As mentioned, the choice of variables is a crucial decision. The omission of relevant,
important variables can distort the findings. The inclusion of irrelevant variables on the other hand,
reduces model parsimony, and may also mask or replace the effects of more useful variables.
Once an initial set of variables has been listed, some of them may turn out to be less
important, not contribute significantly to the relationship.
For example, in the analysis of promotions, the sale of an item depends on the
discounted price of that item (discount price elasticity) as well as the discounted price of competing
items (discounted cross-price elasticity). It will turn out that some competitor items do compete
strongly, and their prices are included as variables in the final model, whereas the prices of other
items are not having a significant impact, and they are removed from the model.

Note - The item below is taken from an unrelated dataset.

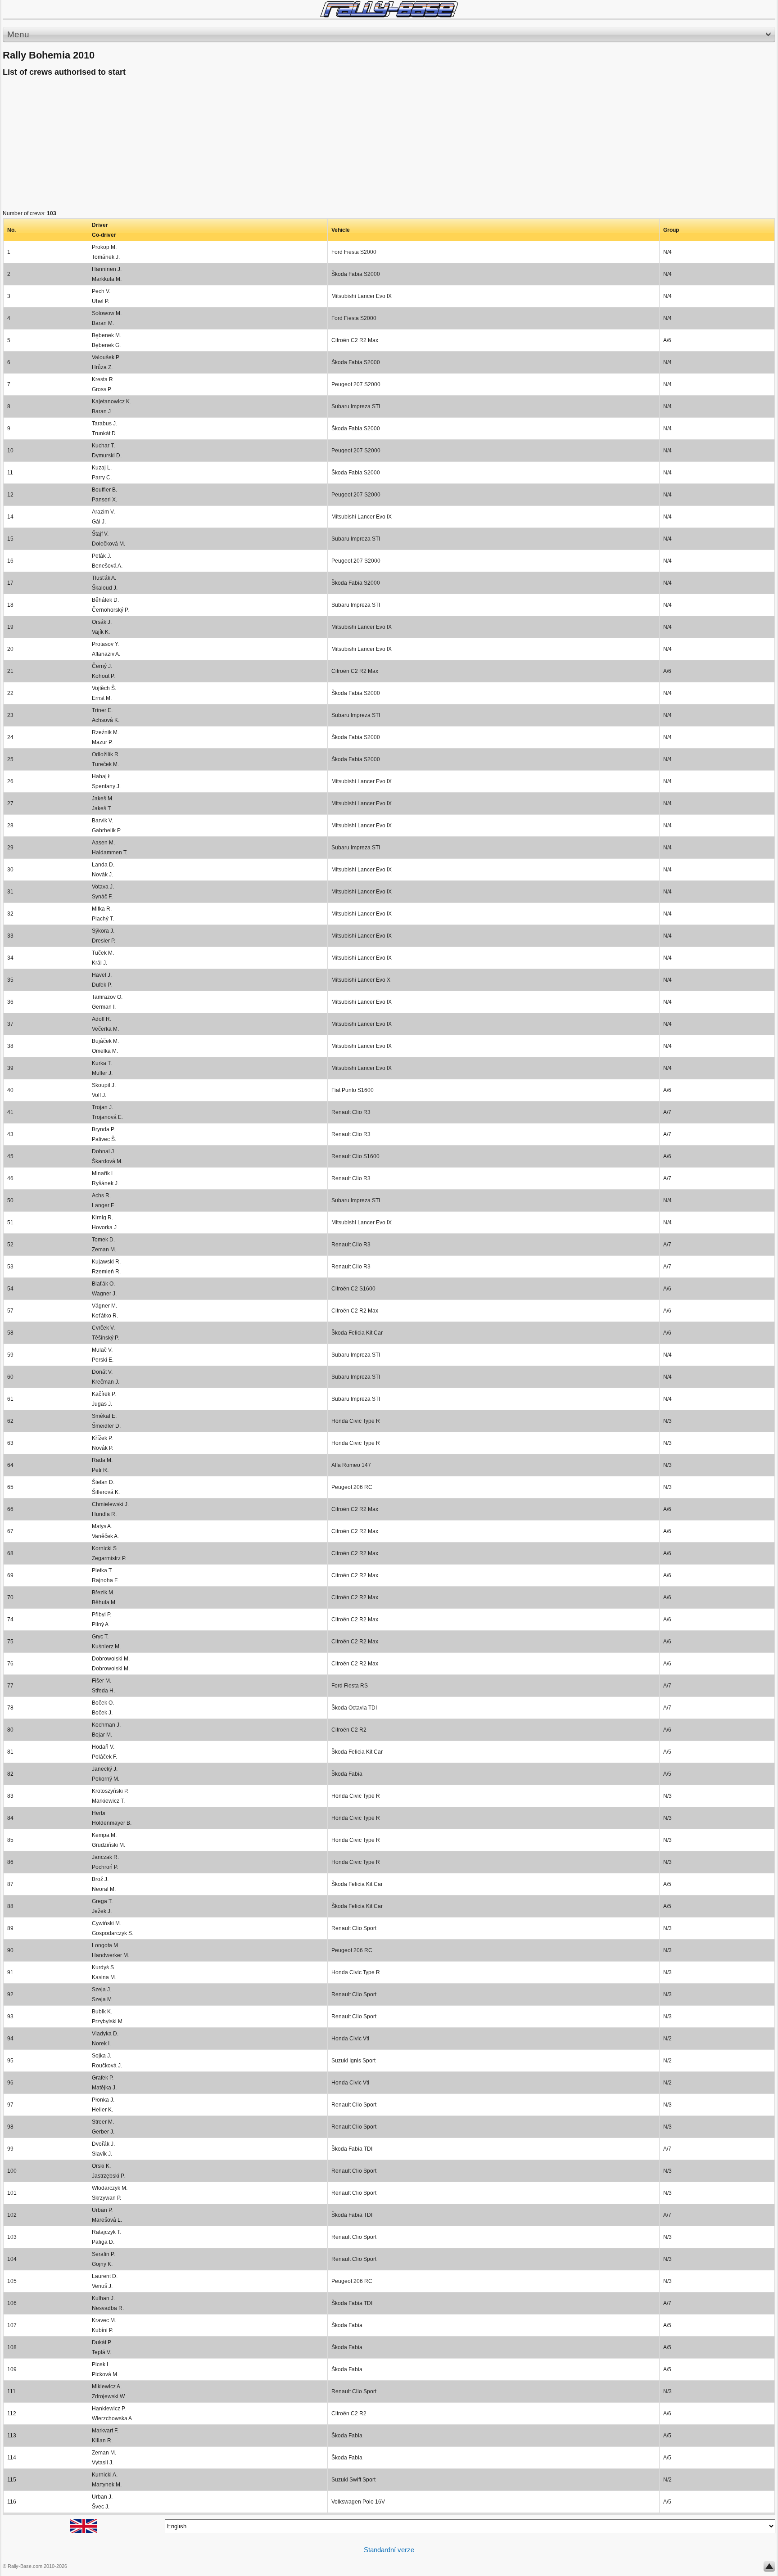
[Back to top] (769, 2568)
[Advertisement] (273, 145)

There are a variety of approaches leading to the final selection of variables. Some of
these are discussed here.
The confirmatory approach is one where the analyst specifies the variables.
Typically, one would use a variety of other methods, arrive at some conclusions, and then confirm the
variables that you want to deploy in the regression.

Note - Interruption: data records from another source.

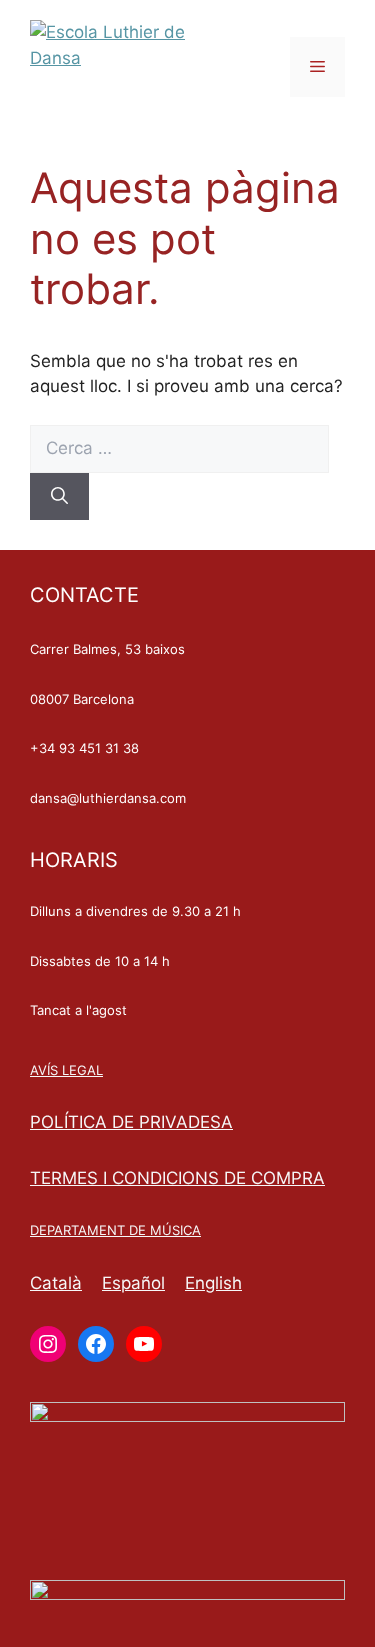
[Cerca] (59, 497)
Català (56, 1283)
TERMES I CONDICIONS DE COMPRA (177, 1178)
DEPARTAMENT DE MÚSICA (115, 1230)
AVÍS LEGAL (66, 1070)
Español (133, 1283)
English (213, 1283)
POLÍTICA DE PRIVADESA (131, 1122)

Another method commonly found in statistical packages is called stepwise regression.
It follows this sequence of steps:
- At the start, dependent variable (y) is regressed with the most highly correlated
predictor variable (x1):
$$ y = b_0+b_1 x_1 $$
- Next, the predictor (x2) with highest partial correlation, is added to
the model:
$$ y = b_0+b_1 x_1+b_2 x_2 $$
- After each additional variable is added, the algorithm examines the partial F value for
the previous variable(s) (x1). If the variable no longer makes a significant contribution,
given the presence of the new variable, it is removed.
- Steps 2 and 3 are repeated with remaining independent variables, till all are examined,
and a “final” model emerges.
Sometimes the coefficients of one or two variables in the final model may not be
meaningful; the direction of the relationship may be nonsensical. Normally this occurs for variables
that have relatively low contribution to the relationship, and they can be removed.
Another approach referred to as the forward regression is similar to the stepwise
method. It adds independent variables progressively as long as they make contributions greater than
some threshold level. However, unlike stepwise estimation, once selected, variables are not deleted at
any subsequent stage.
Yet another approach, backward regression, is essentially forward regression in
reverse. It starts with all possible independent variables in the model, and sequentially deletes those
which make contributions below some threshold value.
These diverse model selection procedures, which are automated in statistical packages
like R, SAS and SPSS, are useful for variable screening.
In applications such as data mining, where the association between variables is often
unknown and needs to be explored, these techniques help unearth promising relationships.